Ünlü şair ve yazar M. Halistin Kukul, Âkif’in İstiklâl Marşı’nda da kullandığı “ırk” kelimesi üzerinde dururken “Bazıları; O’nun nezdinde, yanlış kanaat, tahlil ve idrâk ile, kendilerini ‘Arnavud kafatasçılığı’ mevkiine yerleştirerek bir takım telkinlerde bulunmaktadırlar.” der ve şöyle devam eder:
“Hâlbuki onlar; akl-ı selîm sâhibi herkesin birleşmekte mutabık olacağı ‘Türklük’ün ırkî bir mefhûm olmaktan ziyâde, bir kaynaşma ve kucaklaşma menşei ve makamı olduğunu görmek istememektedirler. Türklüğün, iftihar edilecek bunca târihî kavi bağları varken, acaba niçin ‘azlık ırkçılığı’ tercih edilir, bunun da, anlaşılması elbette ki, bizce, zordur.” (Mehmet Âkif ‘gibi’ ve Mehmet Âkif ‘kadar’ Türk olmak”, Türk Yurdu, S. 296, Nisan 2012)

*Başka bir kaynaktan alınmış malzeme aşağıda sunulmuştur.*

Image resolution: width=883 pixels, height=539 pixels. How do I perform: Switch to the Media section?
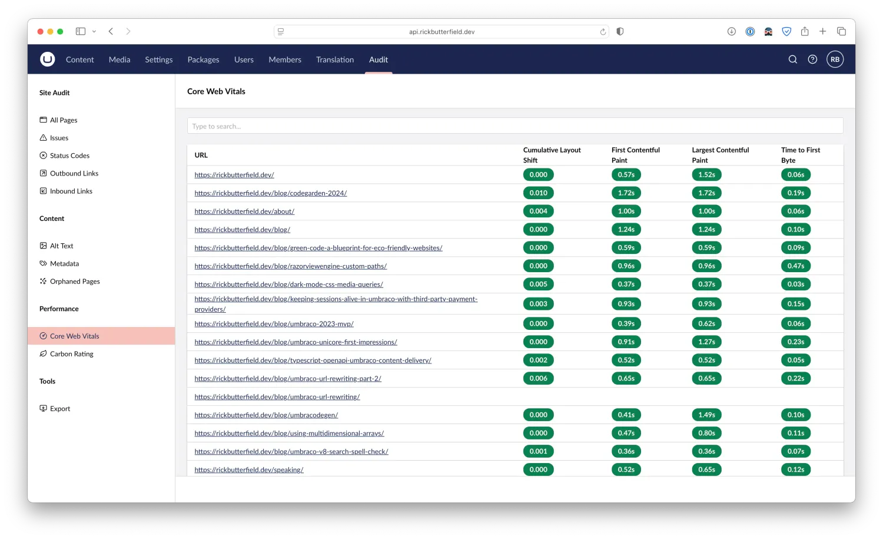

Birileri, PKK’nın ABD destekli saldırılarının ardından hemen “Eyalet sistemi, özerklik, federasyon” demeye başladılar. Hem de TBMM kürsüsünde! Diğer milletvekilleri çıkıp adamı kürsüden alaşağı edip kapı dışına bırakmalıydılar.
Ülkemiz için vuruşan 12 şehidimizin yüreğimizi kor gibi yaktığı günde, Hüda Par’ın genel başkanının “Türkiye parçalanmalı!” demeye gelen sözleri kullanması ABD’ye, “Siz sadece PKK’yı görmeyin ey Amerika! Bizi, uykuya yatırdığımız silahlı kanadımız Hizbullah’ı da görün, biz de sizin gibi tavrımız Türk milletine” demek değil mi?
En İslâmcı Mehmet Âkif nerede, İslâmın ardına sığınıp Türkiye parçalamak isteyenler nerede?!